The year started off on a positive note as the sector was poised for a recovery in tandem with the economic recovery. Nonetheless, sentiment has weakened moving into 2H22 following BNM interest rate upcycle as well as the rising inflationary pressure, both of which negatively impact buyers’ purchasing power. In addition, property developers are also facing their own sets of challenges including elevated building material cost, labour shortage and rising financing costs. While sector outlook remains challenging, we believe much of the negatives are already priced in by the market as current sector valuation is undemanding. Maintain NEUTRAL with top picks Sunway, Mah Sing and Matrix.
1Q22 housing data. For 1Q22, number of residential property transaction was -10% QoQ (due to a higher base from previous quarter as buyers rush to take advantage of HOC prior to its end) and +10.5% YoY (from better sales following economic reopening) (see Figure #1). Unsold units eased slightly at -3.4% QoQ, but it had increased +21.5% YoY and remained at an elevated level (see Figure #2). As such, the property overhang issue will likely continue to exert pressure on housing price as witnessed by the HPI which came down -2% QoQ (see Figure #3).
The year started off on a positive note as we believe that the overall macro environment was supportive for the property sector with real GDP growth of +5% YoY in 1Q22, while May unemployment rate declined to 3.9% from 4.5% SPLY, signalling a healthy economic recovery. The country’s transition to endemicity bolsters for (i) the pick-up in property sales activities through resumption of sales gallery; and (ii) uplift in buyer’s sentiment through better job security as the risk of a full lockdown has substantially waned.
Nonetheless, sentiment started weakening moving into 2H22 as BNM embarked on an interest rate hike cycle (+25bps in May, +25bps in July). Based on the assumptions of a 30 years loan period and a 10% down payment, we estimate that a 25/50/75bps rate hike would increase monthly mortgage instalments by 3.2%/6.5%/9.9%. Separately, inflation is also creeping up mainly driven by higher food and transport costs, and this is expected to further escalate in 2H22 due to government’s plan to remove price ceiling of selected staple food items effective July. An interest rate upcycle coupled with inflationary pressure would weaken the purchasing power of property buyers.
Operating environment remains challenging for the property developers. Several of the key challenges have persisted from last year, including (i) elevated building material costs; and (ii) labour shortage. Property developers will likely be more cautious in their launches under a rising and volatile cost environment as any cost increase is likely to compress their margin. Due to the persistent overhang issue in the property market, this will also put a lid to the pricing power of some developers and as such, they will not be able to fully pass on the rising building material costs. Labour shortage on the other hand would delay (i) project execution timeline; (ii) revenue recognition; and (iii) cash flows to the developers. In addition, the interest rate hike would also increase the financing cost for developers.
KLPRP Index 1H22 performance was in line with our narrative as the index started off early of the year with gains of +2% in 4M22 indicating optimism at the start of the year. Nonetheless, following a hawkish Fed and subsequently the rate increase from BNM in May, the index declined sharply in the last 2 months of 1H22 by -11.3%. On a YTD basis, the index declined by -9.5% in 1H22 underperforming the KLCI index which fell by -7.9%. We maintain our NEUTRAL rating on the sector.
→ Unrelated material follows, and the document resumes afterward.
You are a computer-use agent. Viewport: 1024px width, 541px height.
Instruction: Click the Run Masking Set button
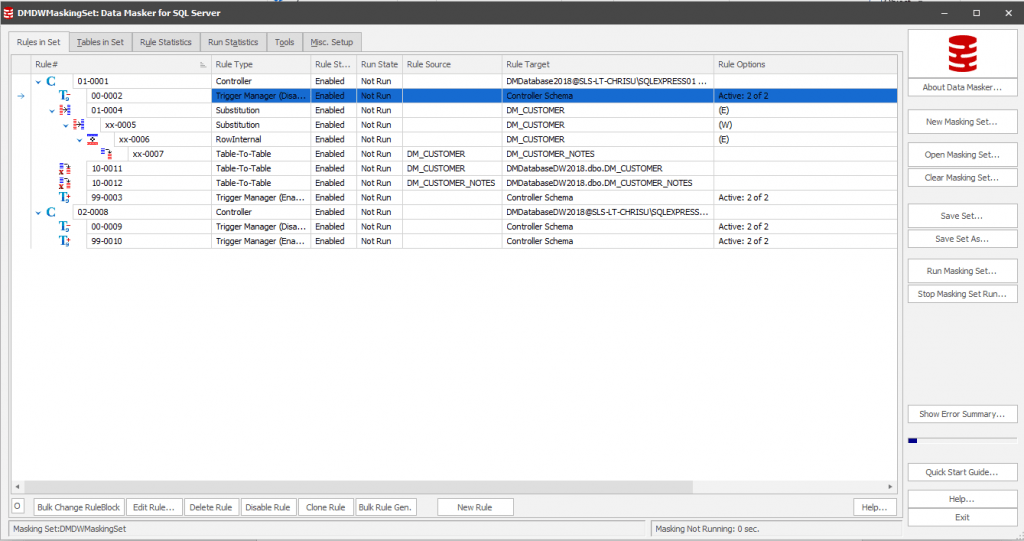point(962,271)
The sector outlook continues to be challenging as there is a lack of visibility on when the challenges faced by the developers (elevated building material costs, labour shortage, property market overhang) will start to ease, while demand outlook had also weakened following the current interest rate upcycle and inflationary pressure. Nonetheless, we believe that much of these negatives were already priced in by the market as the sector P/B is trading at close to -1SD below its 5-year mean, where the only time P/B traded below this level was during the Covid downturn in Mar 2020 (see Figure #4).
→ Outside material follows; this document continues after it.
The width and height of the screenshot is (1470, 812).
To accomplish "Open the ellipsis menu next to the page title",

Our sector top picks are selected on the basis of demand resilience, healthy balance sheet and attractive dividend yield. As such, we favour Sunway (BUY; TP: RM2.65) for its well-integrated property, construction and building material business model. It is one of the prime beneficiaries from economic recovery and borders reopening. Additionally, we like Mah Sing (BUY; TP: RM0.90) for its exposure in the affordable segment and its quick turnaround business model. Finally, we also like Matrix (BUY; TP: RM2.54) for its generous dividend payout ratio of >50%, translating to an attractive dividend yield of 7.5-8.0% for FY23-24, being one of the highest in the sector. Besides, its strategically located developments are also well positioned to capture the spill over demand from Klang Valley.